Growth Factor Independent 1 is a tumor suppressor gene in colorectal cancer
Menée in vitro et à l'aide de xénogreffes de cancer colorectal, cette étude démontre que le gène codant pour le facteur de croissance GFI1 peut exercer une fonction de suppresseur de tumeurs
Colorectal cancer (CRC) is the third most common cancer and the third leading cause of cancer death in the United States. Growth Factor Independent 1 (GFI1) is a zinc finger transcriptional repressor responsible for controlling secretory cell differentiation in the small intestine and colon. GFI1 plays a significant role in the development of human malignancies, including leukemia, lung cancer and prostate cancer. However, the role of GFI1 in CRC progression is largely unknown. Our results demonstrate that RNA and protein expression of GFI1 are reduced in advanced stage non-mucinous CRC. Subcutaneous tumor xenograft models demonstrated that the re-expression of GFI1 in 4 different human CRC cell lines inhibits tumor growth. To further investigate the role of Gfi1 in de novo colorectal tumorigenesis, we developed transgenic mice harboring a deletion of Gfi1 in the distal colon driven by CDX2-cre (Gfi1F/F; CDX2-cre) and crossed them with ApcMin/+ mice (ApcMin/+; Gfi1F/F; CDX2-cre).
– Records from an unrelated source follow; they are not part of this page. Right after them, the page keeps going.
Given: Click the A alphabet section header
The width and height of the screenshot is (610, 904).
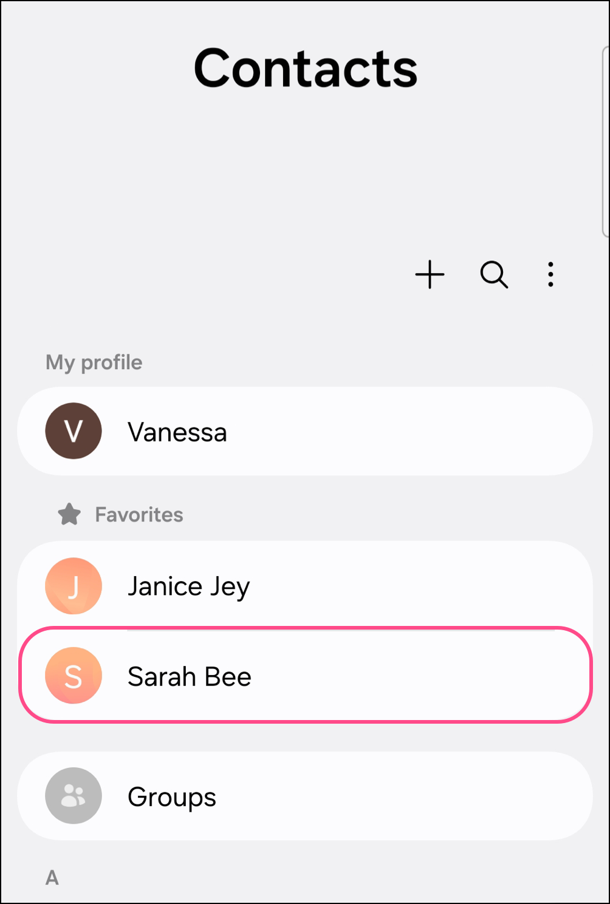Looking at the screenshot, I should (x=52, y=878).
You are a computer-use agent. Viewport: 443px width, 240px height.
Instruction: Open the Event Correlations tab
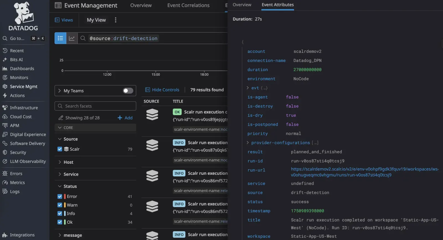point(188,5)
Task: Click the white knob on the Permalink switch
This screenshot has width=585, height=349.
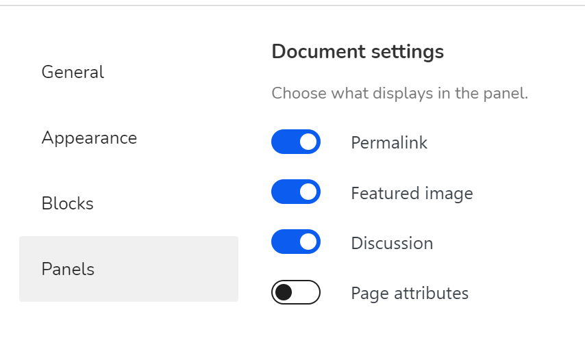Action: 308,142
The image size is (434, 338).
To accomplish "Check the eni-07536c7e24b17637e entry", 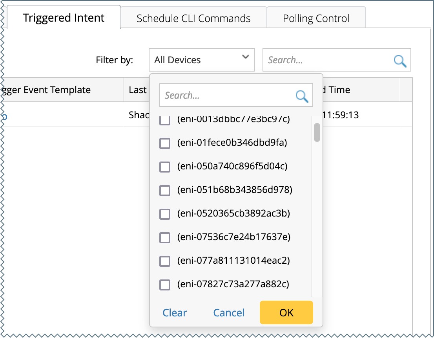I will pyautogui.click(x=165, y=238).
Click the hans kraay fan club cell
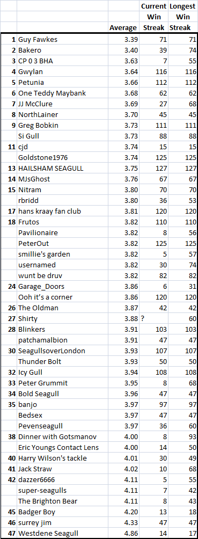Viewport: 198px width, 539px height. tap(62, 212)
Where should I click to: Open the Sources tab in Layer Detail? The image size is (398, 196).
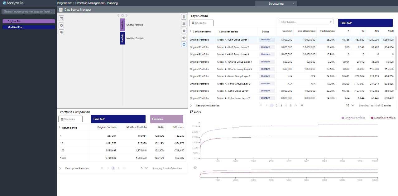[x=201, y=23]
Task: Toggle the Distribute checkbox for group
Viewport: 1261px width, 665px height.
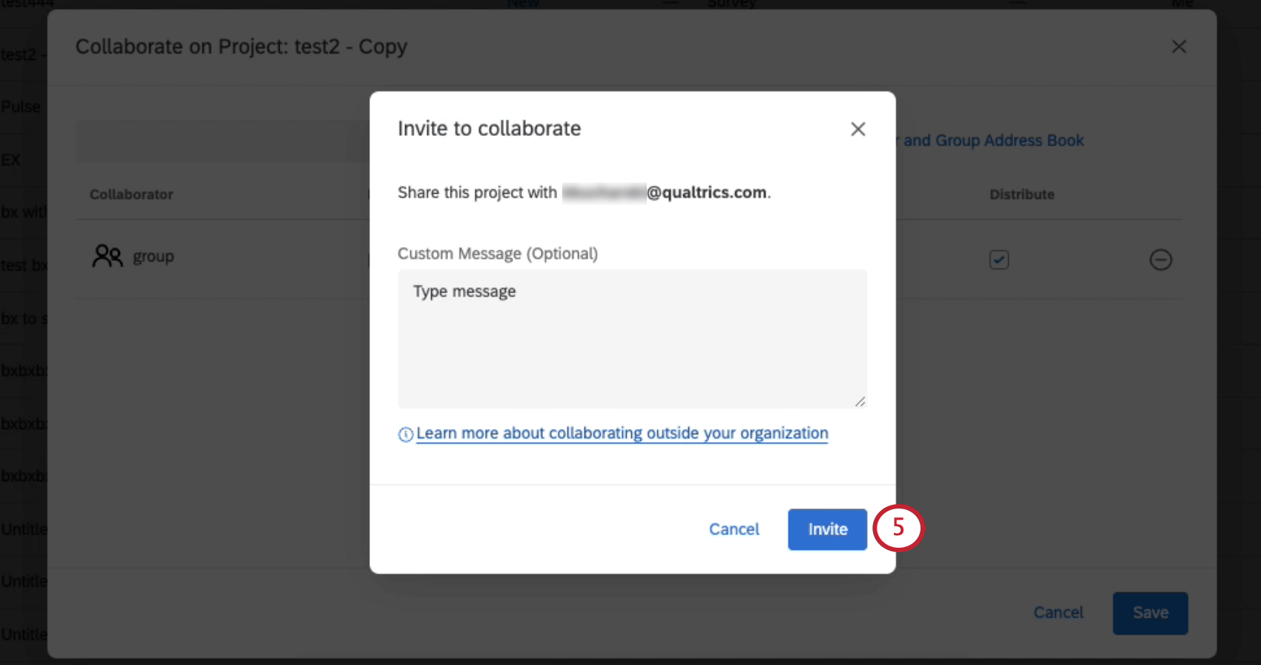Action: pyautogui.click(x=998, y=260)
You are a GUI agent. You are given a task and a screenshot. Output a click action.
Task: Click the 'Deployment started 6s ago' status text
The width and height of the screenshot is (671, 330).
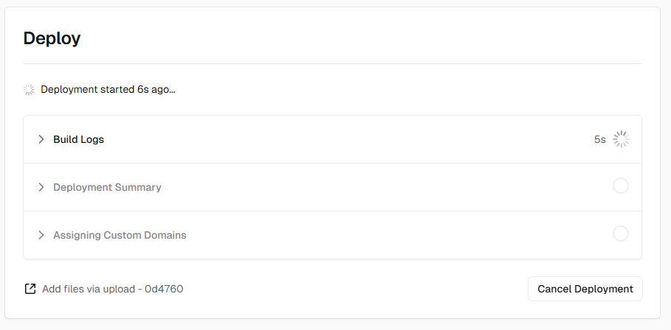click(108, 90)
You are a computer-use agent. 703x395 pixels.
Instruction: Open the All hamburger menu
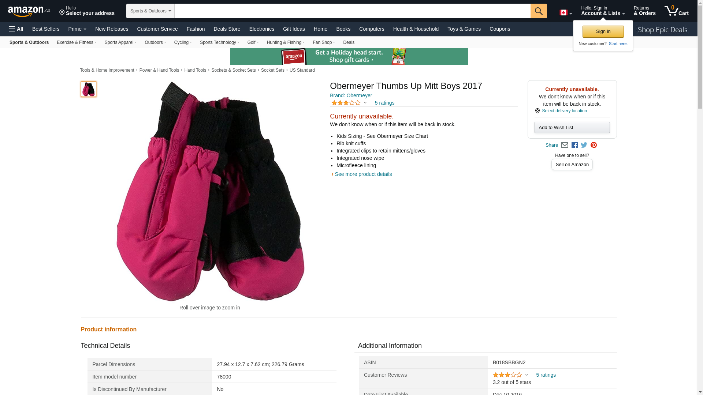16,29
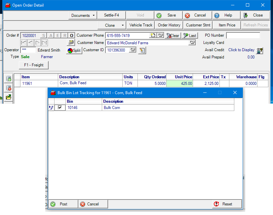The height and width of the screenshot is (215, 273).
Task: Expand the Clone dropdown arrow
Action: coord(123,25)
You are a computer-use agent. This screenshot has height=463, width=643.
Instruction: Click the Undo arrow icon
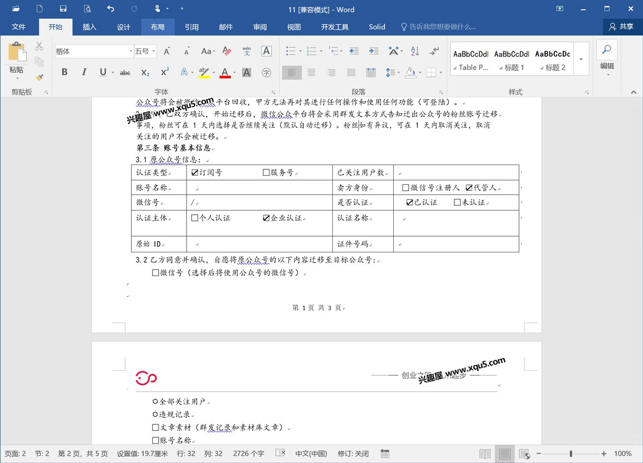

Loss of Gfi1 significantly increased the total number of colorectal adenomas compared to littermate controls with an APC mutation alone. Furthermore, we found that compound (ApcMin/+; Gfi1F/F; CDX2-cre) mice develop larger adenomas, invasive carcinoma, as well as hyperplastic lesions expressing the neuroendocrine marker chromogranin A, a feature that has not been previously described in APC-mutant tumors in mice. Collectively, these results demonstrate that GFI1 acts as a tumor suppressor gene in colorectal cancer, where deficiency of Gfi1 promotes malignancy in the colon. Implications: These findings reveal that GFI1 functions as a tumor suppressor gene in colorectal tumorigenesis.